Report: Millennials Represent 43% of Non-Pay-TV Subs
24 Jan, 2017 By: Erik Gruenwedel
Millennials (consumers ages 18 to 34) don’t subscribe to conventional pay-TV services. Indeed, the demo represents nearly 50% of the domestic cordless population that eschews cable, satellite and/or telco TV service, according to new from British research firm GfK.
Millennials, instead, rely on streaming video and online TV, spending 65% of their viewing time streaming via a TV set or other connected device. That’s almost double compared with cordless Boomers (ages 53 to 71), who spend the majority (56%) of their viewing time watching live TV.

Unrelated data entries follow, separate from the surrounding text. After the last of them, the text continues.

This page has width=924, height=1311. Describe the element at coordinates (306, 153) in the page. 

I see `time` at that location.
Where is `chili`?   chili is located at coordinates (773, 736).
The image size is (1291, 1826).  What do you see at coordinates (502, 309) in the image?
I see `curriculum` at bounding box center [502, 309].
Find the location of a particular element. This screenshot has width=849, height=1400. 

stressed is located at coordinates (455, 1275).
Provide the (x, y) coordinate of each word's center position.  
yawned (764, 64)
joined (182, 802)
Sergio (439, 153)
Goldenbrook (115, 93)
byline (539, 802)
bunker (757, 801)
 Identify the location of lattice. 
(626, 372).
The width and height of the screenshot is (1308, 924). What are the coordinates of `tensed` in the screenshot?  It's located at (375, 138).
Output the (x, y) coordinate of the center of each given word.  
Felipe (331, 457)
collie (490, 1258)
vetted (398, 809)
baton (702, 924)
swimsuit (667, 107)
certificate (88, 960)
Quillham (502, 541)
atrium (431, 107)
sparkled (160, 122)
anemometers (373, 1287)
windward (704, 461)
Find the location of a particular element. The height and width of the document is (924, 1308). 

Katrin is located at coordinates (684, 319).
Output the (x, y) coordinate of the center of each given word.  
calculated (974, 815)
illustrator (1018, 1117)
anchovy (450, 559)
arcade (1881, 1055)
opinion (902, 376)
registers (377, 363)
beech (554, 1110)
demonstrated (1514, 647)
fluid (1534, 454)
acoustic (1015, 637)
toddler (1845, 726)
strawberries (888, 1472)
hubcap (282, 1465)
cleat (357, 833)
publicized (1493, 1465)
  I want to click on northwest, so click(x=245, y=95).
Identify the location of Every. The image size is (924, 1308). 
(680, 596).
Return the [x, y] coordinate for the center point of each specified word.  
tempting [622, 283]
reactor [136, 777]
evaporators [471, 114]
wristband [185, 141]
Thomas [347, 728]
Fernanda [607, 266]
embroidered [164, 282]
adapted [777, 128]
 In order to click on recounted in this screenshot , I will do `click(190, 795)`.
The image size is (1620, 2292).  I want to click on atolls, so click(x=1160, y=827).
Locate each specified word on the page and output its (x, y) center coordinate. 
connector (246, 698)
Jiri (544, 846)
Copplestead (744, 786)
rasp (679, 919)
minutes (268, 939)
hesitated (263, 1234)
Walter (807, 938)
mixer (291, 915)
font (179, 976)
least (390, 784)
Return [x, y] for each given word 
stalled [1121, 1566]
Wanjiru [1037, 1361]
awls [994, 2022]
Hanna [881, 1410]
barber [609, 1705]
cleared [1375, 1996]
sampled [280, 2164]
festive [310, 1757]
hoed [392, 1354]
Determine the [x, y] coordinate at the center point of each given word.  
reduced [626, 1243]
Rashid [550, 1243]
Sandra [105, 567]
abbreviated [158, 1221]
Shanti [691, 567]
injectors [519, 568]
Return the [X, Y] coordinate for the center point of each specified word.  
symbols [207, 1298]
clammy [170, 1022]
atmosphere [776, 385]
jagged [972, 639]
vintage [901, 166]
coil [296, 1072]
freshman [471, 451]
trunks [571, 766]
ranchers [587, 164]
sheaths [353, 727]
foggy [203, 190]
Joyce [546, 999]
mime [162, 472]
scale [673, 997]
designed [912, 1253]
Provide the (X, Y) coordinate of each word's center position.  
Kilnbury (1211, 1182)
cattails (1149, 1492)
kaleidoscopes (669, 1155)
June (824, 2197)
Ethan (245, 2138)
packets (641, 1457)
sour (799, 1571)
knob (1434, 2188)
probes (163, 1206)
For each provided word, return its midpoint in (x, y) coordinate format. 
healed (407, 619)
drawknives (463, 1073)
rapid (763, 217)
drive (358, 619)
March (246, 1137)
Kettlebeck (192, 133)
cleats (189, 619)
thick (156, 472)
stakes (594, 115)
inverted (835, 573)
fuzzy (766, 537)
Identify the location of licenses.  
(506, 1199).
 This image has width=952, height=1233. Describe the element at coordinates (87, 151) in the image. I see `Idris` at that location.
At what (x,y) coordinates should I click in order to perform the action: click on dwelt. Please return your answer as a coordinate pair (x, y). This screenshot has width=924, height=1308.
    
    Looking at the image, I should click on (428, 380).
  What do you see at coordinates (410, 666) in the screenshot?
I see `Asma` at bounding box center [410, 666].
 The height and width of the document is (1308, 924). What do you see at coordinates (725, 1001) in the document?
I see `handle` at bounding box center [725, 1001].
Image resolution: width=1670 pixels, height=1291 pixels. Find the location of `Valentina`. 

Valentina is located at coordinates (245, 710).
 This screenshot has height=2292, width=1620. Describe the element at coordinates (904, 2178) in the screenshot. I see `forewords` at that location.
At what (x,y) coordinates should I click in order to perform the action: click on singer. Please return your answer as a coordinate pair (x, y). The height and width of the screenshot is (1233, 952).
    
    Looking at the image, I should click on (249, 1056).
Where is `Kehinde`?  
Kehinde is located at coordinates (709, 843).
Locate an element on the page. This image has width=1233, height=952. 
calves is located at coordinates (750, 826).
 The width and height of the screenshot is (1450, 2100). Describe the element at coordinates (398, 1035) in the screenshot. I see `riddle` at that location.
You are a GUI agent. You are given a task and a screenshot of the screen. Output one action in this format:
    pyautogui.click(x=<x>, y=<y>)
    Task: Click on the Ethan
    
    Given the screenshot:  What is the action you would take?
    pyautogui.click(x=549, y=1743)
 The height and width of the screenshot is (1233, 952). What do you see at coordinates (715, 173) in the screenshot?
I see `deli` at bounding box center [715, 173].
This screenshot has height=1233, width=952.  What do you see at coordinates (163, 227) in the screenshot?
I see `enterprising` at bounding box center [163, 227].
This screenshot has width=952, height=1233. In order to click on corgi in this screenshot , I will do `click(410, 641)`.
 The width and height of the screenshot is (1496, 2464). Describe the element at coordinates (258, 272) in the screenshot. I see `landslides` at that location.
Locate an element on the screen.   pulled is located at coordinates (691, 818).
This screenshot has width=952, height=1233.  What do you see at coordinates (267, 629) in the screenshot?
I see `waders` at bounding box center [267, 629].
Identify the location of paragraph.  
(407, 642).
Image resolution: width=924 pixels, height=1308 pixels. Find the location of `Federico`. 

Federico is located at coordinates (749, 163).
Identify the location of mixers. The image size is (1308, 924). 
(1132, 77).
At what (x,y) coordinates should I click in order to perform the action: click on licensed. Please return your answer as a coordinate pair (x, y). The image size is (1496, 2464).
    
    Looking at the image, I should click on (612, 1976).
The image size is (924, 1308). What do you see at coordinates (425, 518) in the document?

In a study of 25,000 respondents, GfK found Millennials who have cut the pay-TV cord (versus those who never had pay-TV) are more likely to stream video via YouTube, Netflix, Hulu, and Amazon Prime Video. They also over-index for smaller entity apps such as Crunchy Roll, Twitch and Adult Swim.
The demo is the reason online TV services such as Sling TV, PlayStation Vue, DirecTV Now and Charter Spectrum TV Plus exist, in addition to SVOD services HBO Now, Showtime, Starz, Acorn TV and Dove Channel, among others.
Cordless Millennials define television as something consumed on any device — a TV, laptop, smartphone or tablet. They are most likely to go to a specific show on a streaming service — with 34% citing on-demand access as their default viewing strategy.
The study also found the demo represents heavy streamers, heavy binge viewers, but minimal TV consumers overall.